Et le cas le plus fréquent, celui que je vois le plus souvent : il y a une prise à trois mètres du point de pose. Le kit Tapo C410 est à 45,82 €, la Tapo C310 sur secteur est à 29,16 € avec un boîtier IP66 et trois fois plus de portée de nuit. Seize euros et un câble d’alimentation te font passer d’une caméra qui dépend du ciel à une caméra qui filme en continu et ne rate jamais le début d’une scène. Le solaire est une réponse à un problème d’alimentation. Si tu n’as pas ce problème, ne l’achète pas.
Elle fonctionne, mais elle se recharge moins vite qu'elle ne se décharge si le panneau ne reçoit pas ce que le fabricant demande. Les exigences varient beaucoup : 45 minutes de soleil direct par jour pour le kit Tapo C410, 2,25 h pour la Baseus S1 Lite, 2 à 3 h pour la Ring Outdoor Camera Plus Solar. Ce sont des heures de soleil direct, pas des heures de jour.
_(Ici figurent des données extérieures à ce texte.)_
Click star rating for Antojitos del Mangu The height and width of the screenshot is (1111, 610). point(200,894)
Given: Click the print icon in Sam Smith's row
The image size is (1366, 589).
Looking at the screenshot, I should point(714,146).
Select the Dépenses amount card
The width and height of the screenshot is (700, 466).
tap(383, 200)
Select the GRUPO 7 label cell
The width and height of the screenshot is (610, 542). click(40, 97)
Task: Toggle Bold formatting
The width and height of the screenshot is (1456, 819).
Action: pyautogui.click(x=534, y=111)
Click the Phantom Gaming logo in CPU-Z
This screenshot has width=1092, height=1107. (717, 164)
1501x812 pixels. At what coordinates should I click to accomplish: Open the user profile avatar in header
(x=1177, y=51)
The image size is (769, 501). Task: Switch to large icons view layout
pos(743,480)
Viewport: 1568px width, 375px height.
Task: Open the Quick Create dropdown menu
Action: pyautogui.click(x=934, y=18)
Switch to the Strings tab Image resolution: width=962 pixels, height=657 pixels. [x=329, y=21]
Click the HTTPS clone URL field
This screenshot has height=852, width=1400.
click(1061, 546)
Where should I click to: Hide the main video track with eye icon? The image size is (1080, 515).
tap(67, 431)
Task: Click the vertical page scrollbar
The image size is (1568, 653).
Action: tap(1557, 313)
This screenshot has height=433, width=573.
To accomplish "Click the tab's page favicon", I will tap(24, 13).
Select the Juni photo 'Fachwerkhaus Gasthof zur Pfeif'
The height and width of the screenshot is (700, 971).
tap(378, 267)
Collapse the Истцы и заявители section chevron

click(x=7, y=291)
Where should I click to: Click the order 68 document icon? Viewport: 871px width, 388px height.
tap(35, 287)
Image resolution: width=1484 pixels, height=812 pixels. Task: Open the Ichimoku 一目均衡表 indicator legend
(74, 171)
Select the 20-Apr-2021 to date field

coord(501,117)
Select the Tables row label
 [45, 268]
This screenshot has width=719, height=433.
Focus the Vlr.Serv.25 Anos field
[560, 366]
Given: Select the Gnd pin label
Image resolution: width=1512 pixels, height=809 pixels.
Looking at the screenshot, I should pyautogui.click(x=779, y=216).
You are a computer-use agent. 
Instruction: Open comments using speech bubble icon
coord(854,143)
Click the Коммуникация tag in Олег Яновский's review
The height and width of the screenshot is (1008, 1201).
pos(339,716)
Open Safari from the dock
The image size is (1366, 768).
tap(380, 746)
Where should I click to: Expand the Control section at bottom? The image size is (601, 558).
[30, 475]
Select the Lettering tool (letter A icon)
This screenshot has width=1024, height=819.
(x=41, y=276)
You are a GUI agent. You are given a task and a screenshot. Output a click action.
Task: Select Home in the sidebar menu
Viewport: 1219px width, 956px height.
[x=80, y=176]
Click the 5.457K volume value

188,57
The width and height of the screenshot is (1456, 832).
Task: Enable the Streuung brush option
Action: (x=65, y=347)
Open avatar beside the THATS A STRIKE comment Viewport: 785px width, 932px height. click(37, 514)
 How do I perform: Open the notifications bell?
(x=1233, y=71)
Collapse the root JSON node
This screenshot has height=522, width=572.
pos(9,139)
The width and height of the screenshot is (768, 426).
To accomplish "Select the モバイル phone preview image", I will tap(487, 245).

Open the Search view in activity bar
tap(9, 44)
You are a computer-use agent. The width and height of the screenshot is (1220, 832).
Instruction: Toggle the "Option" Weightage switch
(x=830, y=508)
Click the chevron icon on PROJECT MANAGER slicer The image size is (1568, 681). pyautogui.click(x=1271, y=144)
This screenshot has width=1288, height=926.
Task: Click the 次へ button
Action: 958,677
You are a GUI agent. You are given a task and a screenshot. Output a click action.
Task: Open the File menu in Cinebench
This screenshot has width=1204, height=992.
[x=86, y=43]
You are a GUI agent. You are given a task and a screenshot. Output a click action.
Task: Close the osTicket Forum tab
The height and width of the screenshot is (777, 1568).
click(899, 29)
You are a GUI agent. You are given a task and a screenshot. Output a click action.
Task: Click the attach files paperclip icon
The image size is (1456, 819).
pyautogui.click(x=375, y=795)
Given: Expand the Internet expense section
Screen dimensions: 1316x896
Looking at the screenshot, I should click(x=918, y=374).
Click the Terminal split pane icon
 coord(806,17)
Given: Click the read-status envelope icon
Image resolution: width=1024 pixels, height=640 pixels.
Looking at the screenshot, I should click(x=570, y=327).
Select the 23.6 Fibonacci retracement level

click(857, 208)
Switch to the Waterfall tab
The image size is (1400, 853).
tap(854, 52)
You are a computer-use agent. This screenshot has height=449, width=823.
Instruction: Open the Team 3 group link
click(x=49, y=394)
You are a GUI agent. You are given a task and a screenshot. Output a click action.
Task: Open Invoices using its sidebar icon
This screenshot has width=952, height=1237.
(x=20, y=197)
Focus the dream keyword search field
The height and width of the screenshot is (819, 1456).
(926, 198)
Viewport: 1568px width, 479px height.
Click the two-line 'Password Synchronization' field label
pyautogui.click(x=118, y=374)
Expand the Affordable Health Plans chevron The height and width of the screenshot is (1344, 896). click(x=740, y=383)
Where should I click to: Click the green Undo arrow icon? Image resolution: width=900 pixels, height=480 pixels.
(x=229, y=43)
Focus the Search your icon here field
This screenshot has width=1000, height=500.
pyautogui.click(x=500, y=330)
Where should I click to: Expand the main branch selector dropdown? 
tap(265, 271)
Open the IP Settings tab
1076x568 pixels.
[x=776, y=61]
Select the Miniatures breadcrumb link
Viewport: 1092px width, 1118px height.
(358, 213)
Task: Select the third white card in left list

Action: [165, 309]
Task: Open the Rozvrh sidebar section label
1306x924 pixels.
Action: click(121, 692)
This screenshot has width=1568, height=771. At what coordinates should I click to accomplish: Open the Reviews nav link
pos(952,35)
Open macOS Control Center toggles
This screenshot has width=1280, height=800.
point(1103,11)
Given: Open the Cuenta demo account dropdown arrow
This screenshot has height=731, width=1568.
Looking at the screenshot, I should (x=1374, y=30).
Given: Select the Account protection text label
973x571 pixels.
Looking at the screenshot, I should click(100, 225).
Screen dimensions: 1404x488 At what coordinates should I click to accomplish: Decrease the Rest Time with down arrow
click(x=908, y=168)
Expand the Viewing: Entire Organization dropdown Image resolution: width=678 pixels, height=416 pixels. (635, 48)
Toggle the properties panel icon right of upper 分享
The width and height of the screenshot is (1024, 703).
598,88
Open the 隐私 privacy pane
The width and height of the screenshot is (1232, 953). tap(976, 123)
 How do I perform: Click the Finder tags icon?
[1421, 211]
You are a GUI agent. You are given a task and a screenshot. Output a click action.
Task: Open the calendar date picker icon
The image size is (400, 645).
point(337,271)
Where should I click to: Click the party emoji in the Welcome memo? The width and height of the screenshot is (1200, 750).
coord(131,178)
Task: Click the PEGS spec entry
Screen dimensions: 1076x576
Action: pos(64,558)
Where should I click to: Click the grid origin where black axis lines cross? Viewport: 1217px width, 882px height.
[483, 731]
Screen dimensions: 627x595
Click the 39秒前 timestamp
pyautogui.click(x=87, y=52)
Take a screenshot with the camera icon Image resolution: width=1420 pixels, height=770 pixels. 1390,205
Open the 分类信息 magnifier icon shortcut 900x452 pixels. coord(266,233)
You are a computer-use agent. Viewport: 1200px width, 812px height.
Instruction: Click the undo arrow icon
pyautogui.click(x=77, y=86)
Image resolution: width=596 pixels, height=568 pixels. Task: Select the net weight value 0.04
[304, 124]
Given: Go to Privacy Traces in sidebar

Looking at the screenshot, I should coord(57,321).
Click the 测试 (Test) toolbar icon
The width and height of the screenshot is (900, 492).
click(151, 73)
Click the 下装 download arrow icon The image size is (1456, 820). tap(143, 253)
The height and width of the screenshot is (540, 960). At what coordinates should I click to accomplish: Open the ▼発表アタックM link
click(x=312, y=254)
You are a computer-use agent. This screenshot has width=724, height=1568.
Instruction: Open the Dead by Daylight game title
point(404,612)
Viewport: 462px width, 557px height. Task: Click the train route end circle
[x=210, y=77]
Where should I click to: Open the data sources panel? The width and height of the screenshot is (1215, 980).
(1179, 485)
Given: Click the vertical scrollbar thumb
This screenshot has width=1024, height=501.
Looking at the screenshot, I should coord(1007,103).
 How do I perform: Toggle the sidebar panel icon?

Plein sud et incliné, en évitant toute ombre portée entre dix heures et quinze heures. Le soleil d'hiver reste bas : une haie, un cerisier ou un poteau qui ne gênent pas en juin projettent une ombre longue en décembre. C'est le point de réglage qui change le plus de choses, davantage que le choix du modèle.
Sur un panneau intégré au boîtier, orienter le panneau revient à orienter la caméra : les deux réglages se disputent, et l'un des deux perd. Un panneau relié par un câble se pose au soleil pendant que la caméra regarde ce qu'elle doit regarder. Sur un mur nord ou sous un débord de toit, seule la seconde formule tient.
Oui, les huit. C'est le seul segment du catalogue dans ce cas. Un apport d'énergie régulier autorise un projecteur blanc, ce qu'une caméra sur batterie seule ne peut pas se permettre. La portée de nuit reste modeste pour autant : 9,55 m de médiane, de 6 m sur la Baseus S1 Lite à 15 m sur la ieGeek ZY C2.